Dr. Chernish, who works in critical care at St. Mary's General Hospital, spoke about his pandemic experience at the Region of Waterloo's COVID-19 briefing on Friday morning. He also works with Grand River Hospital and has his own local practice.
"I've seen different facets of how this virus affected the community," Dr. Chernish said.
Looking back on a year of COVID-19 in the region, Dr. Chernish said his own experience was broken down into three phases.
The first phase was at the beginning of 2020 as the pandemic started to take hold of the region.
"The denial was how we felt when we saw what was happening in China, thinking there's no way it's coming here," Dr. Chernish said.
Then came fear, as doctors watched what was happening in other countries like Italy and the United States.
"Then it became an issue of not if, but when it was coming," he said.
Once the disease arrived, Dr. Chernish said there was a sense of frustration in the medical community.
"We realized how ill-prepared our supply chain was for PPE," he said.
As more cases and deaths were reported in the region, Dr. Chernish said he saw a lot of courage from local health-care workers.
"The people I work with in the hospital really stepped up the courage and continued doing the work at that point in time like something I've never seen before."
According to Dr. Chernish, most hospitals were already operating at 85 to 90 per cent capacity before the pandemic began.
"There wasn't really any room to absorb a pandemic," he said. "What happened was the patients came and they stayed a long time and, quickly, our numbers swelled."
Cardiac patients moved to other areas of the hospital.
"I've never done that before," Dr. Chernish said. "But, there was nowhere to put them because we had so many COVID patients."
He identified the second phase of the pandemic as the summer slowdown, when case counts stabilized and dropped and the economy started to reopen again.
"We got to reflect on what we could do better, knowing there's probably going to be a second (wave)," Dr. Chernish said.
It was at that point the health-care community realized many people weren't seeking treatment for other ailments due to fear of the novel coronavirus.
"We had a lot of work to do to make those systems safe to be up and running," he said.
Dr. Chernish said the third phase started in the fall, when numbers started to increase again in October.
"Eventually by December, January and February, our numbers were worse than they've been been at any point," he said.
Variants of concern have also complicated the recent pandemic response. So far, more than 100 cases have screen positive for a variant of concern in Waterloo Region, although not all variants have been identified.
As the region marks one year since its first case, Dr. Chernish said he understands people are tired.
"The COVID fatigue is real in the community and it's definitely real in the hospital," he said. "We're ready to keep working and we're going to keep working."
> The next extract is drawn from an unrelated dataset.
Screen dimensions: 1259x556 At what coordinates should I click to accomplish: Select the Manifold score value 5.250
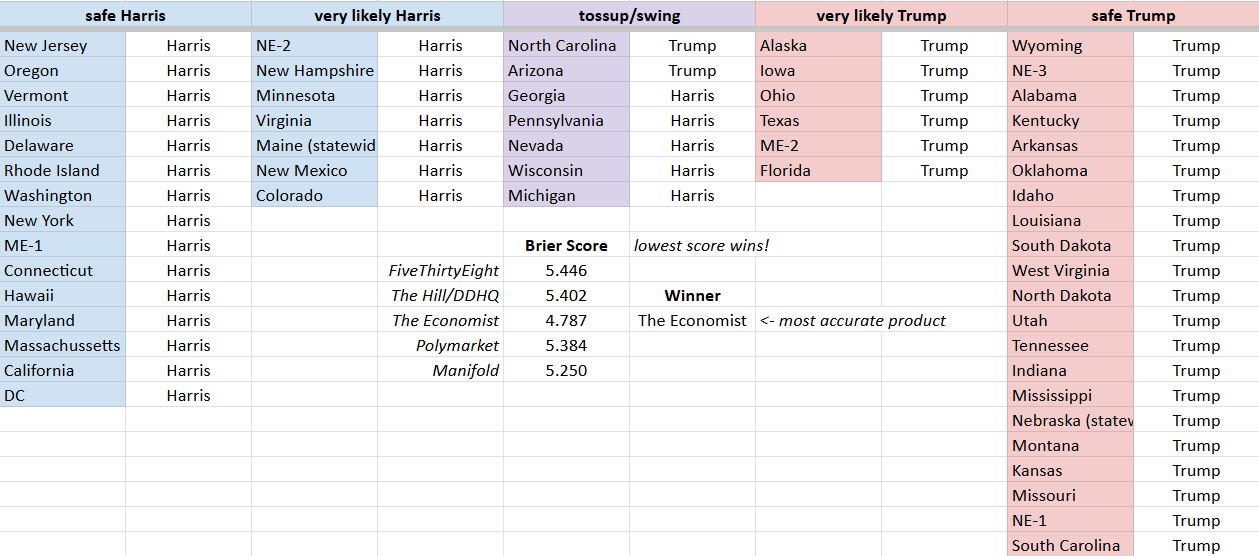(567, 370)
"If we do this for a few more months, it's going to be OK."
As for people who believe COVID-19 is just a bad flu, Dr. Chernish said this disease is much worse.
"I've worked in this ICU for 15 years, including 15 flu seasons and H1N1 and I've never seen anything like this, the volumes we see," he said.
According to Dr. Chernish, patients that need ventilators will stay on them for a minimum of three days and some may need them for months.
"When people come in, they stay," he said.
Dr. Chernish urged people to continue following public health guidelines for a while longer as COVID-19 vaccinations roll out in Waterloo Region.